It ain’t what you don’t know that gets you into trouble. It’s what you know for sure that just ain’t so.
I recently got around to watching The Big Short. I thought the movie was so good that I immediately downloaded the book to my Kindle. For anyone who hasn’t seen the movie or read the book I would certainly put both at the top of your summer list. The Mark Twain quote above was on the screen at the beginning of the movie.
The Big Short chronicles the events leading up to the bursting of the Housing Bubble and the Great Recession. The story shares the details of how several groups of really smart people profited to the tune of millions of dollars by independently daring to question the conventional wisdom that housing and real estate prices always rise and that everybody pays their mortgage.
The lesson I want to point out is not how smart these people were – and they certainly were smart and highly motivated. What I want to point out is how the rest of the world seemed to ‘know’ that a collapse in housing prices was impossible and that even if it did happen it certainly would not infect the rest of the economy. The party line out of Washington, D.C. during and after the fact seemed to be that the event was entirely unpredictable – although the cast of characters in the story proved otherwise.
There is a term for the condition that afflicted the world during the events leading up to the now infamous ‘Lehman Moment’. That term is overconfidence bias. Overconfidence bias occurs when individuals think of themselves as better at making investment decisions than they actually are. Overconfidence bias has the potential for disastrous consequences in all aspects of life including making investment decisions.1 During my twenty-five year career in the investment business, I have actually seen overconfidence bias financially ruin lives. But the main reason that these real life financial disasters tend to regularly occur is generally not because investors make bad investments. The main culprit for these undesirable outcomes in my opinion, is that adequate risk control measures are not employed. The investors in question simply insist that they ‘know’ what the future holds.
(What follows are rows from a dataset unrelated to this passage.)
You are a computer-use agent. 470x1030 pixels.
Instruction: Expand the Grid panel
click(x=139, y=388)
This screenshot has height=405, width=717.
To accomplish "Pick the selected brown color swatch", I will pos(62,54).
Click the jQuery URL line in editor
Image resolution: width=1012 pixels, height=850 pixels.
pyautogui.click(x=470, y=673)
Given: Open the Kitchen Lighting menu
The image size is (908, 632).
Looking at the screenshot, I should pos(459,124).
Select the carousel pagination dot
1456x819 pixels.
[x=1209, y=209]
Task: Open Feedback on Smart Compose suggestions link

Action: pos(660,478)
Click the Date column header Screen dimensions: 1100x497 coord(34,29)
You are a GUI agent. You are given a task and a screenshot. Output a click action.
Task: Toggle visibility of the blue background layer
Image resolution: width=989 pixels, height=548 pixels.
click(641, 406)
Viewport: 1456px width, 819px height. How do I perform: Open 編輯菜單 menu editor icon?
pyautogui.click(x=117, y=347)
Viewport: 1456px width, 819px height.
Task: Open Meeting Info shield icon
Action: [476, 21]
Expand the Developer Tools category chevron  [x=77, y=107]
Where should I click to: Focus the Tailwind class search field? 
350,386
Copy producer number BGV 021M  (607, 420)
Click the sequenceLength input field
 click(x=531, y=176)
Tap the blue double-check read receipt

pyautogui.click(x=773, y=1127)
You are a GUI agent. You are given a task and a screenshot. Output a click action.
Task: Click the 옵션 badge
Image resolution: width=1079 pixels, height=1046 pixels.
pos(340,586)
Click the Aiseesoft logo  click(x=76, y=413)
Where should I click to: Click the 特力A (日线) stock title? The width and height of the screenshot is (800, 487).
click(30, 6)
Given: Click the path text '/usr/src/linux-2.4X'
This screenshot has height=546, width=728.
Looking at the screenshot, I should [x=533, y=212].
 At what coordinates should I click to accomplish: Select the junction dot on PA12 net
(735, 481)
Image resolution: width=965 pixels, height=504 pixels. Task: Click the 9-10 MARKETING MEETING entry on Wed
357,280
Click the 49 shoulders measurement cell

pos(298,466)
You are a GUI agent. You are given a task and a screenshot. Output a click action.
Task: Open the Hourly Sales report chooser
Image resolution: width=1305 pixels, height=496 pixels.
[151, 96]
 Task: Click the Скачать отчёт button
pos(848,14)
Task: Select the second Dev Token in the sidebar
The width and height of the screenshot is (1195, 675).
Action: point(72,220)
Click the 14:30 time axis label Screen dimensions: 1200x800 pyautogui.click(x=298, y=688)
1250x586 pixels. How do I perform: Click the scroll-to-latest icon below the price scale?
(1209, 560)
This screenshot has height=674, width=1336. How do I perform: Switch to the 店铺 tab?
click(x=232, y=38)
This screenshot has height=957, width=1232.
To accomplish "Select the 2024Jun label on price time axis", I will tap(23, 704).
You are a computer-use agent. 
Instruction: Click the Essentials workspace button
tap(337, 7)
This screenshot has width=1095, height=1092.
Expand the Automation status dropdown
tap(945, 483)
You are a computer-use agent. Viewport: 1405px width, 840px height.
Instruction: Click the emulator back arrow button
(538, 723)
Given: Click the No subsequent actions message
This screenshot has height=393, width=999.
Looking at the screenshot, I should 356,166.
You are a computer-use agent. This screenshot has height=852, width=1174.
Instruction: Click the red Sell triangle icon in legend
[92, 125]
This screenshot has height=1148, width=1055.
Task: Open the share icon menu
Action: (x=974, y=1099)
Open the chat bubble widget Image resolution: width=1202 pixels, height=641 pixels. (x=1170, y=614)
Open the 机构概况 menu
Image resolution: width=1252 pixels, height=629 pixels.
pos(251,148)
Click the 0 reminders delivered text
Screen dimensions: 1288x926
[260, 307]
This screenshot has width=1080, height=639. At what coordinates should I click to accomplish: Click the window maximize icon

This often leads them to see no reason to protect themselves. (I’ve also seen fortunes made because people didn’t understand the risk they were taking and got lucky.) Whether you are optimistic (bullish) or pessimistic (bearish) you don’t ‘know’ what the future holds – not with the stock market, not with your company stock and not with the real estate market. If you think you do have the ability to predict the future then you suffer from overconfidence bias and it’s probably affecting your investment returns. Remember, it’s what you think you know for sure that just ain’t so that gets you into trouble. By the way, 93% of American drivers rate themselves as better than the median.2
1 Wikipedia.org –Plous, Scott (1993). The Psychology of Judgement and Decision Making.
2 Wikipedia.org – Svenson, Ola (1981) “Are we all less risky and more skillful that our fellow drovers?” Acta Psychologica.